Yanlış anlaşılmasın, Bakan Nemnem’in yazısını tasvip etmek, onaylamak için değil. Aksine, Bakan Nemnem’in neden “Büyük Fitne”yi vesile kılarak, o en büyük fitneden daha büyük fitneleri meşrulaştırmak isteyebileceğini tefekkür etmek içindi.

Üstad Tâhâ, “O En Büyük Fitne” derken hem özel isim olarak o başlığı atmış hem de, “Sanmayın ki, o büyük fitne, Osman ile Ali ve evladı ile bitti! Hayır, devam diyor!” demek isterken, Bakan Nemnem, Muhammed Mursi’nin katledilmesine varan askerî darbeyi kurtarıcı, bu darbeye katılmayanları da fitneci olarak takdim etmek istemiş. Hatta, işin asıl probleminin, “dindarlık” olduğuna kadar varabilmiştir.

Hiç kimsenin dini ile irtibatını sorgulamak gibi özelliğim olmadığı gibi, kastım da yoktur. Onun için, belki Tâhâ Huseyn Bakan Nemnem’den daha az dindardı. Ama, Tâhâ Huseyn’in özellikle bu iki kitabını okuduğunuzda, Tâhâ Huseyn için Allah’tan rahmet ve bağışlama dilersiniz.

Büyük İmtihan!

Şimdi gelelim kitabın o başlığına.  Kitabın başlığı, “Büyük Fitne” demek. Fitne, aynen bizim Türkçede bildiğimiz fitne anlamındadır. Fakat, Arapçanın fitnesi, ile Türkçenin fitnesi birbirinden ayrı konuları da kapsamaktadır. Arapçanın fitnesi, aynı zamanda bir imtihanı, yani sınavı da kapsamaktadır. Ki, üstad Tâhâ’nın kitabı tam da bu manadadır: Büyük İmtihan!

Bizim bu yazımıza “İşte O En Büyük Fitne!” diye ilave kelimelerle başlık koymamızın da sebebi budur.

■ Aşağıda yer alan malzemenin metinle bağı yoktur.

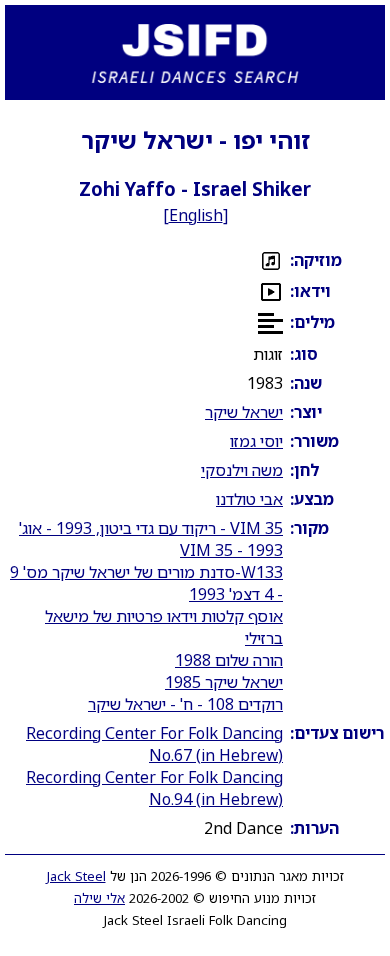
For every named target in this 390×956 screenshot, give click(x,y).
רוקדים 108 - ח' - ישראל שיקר (185, 704)
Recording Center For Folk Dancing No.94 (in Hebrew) (154, 788)
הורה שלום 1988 (229, 660)
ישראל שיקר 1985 (224, 682)
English (196, 215)
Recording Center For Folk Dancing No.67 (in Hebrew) (154, 744)
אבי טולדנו (249, 499)
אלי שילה (99, 898)
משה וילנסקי (242, 470)
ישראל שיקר (244, 412)
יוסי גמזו (256, 441)
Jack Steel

Fitne, imtihan ile birlikte başlar, sonu mutlaka imtihan ile biter. Aslolan, fitneye musallat olmamaktır. Dikkat ediniz, fitne size musallat olmasın demedim. Hmmm. Bir de bu kelime çıktı şimdi karşımıza: Musallat olmak.

Bakınız bu kelime de Arapça ama, aynen Türkçede de kullanılıyor. Ve manaları, aynı sandığımız hâlde hiç de aynı değil. Hepimiz, sürekli olarak birisini rahatsız etmek, ona baş belası olmak anlamında kullanırız bu kelimeyi. Ama Arapçada bu kelime, daha şiddetli bir mana ifade eder. Bu mana da şudur: Sürekli olarak rahatsız edilen o kişinin hiç hareket edemeyecek hâle getirilip, madden ve manen tamamıyla ele geçirilmesi.

O hâlde, fitneye musallat olmakla, fitnenin musallatı olmak arasında fark vardır ki, bu konuya şimdilik girmeyeceğim.

Dönelim Sıffîn Savaşı’nın o “Vızırtılar Gecesi: Leyletu’l-Herîr” sonrasına. Neredeyse 65 bin (dikkat 65 bin) Müslüman’ın hayatını kaybettiği bu savaş sonrasında yenilmekte olan Hz. Muaviye, elçisi Amr b. As vasıtasıyla 500 kadar Kur’an sayfasını ve Hz. Osman’ın  yazdırdığı Şam Mushafını mızrakların ucuna takarak “Gelin! Gelin! Kur’an’ın hükmüne gelin!” demişler ve Hz. Ali (r.a.) istemese de, onun taraftarlarını da buna ikna edebilmişlerdir.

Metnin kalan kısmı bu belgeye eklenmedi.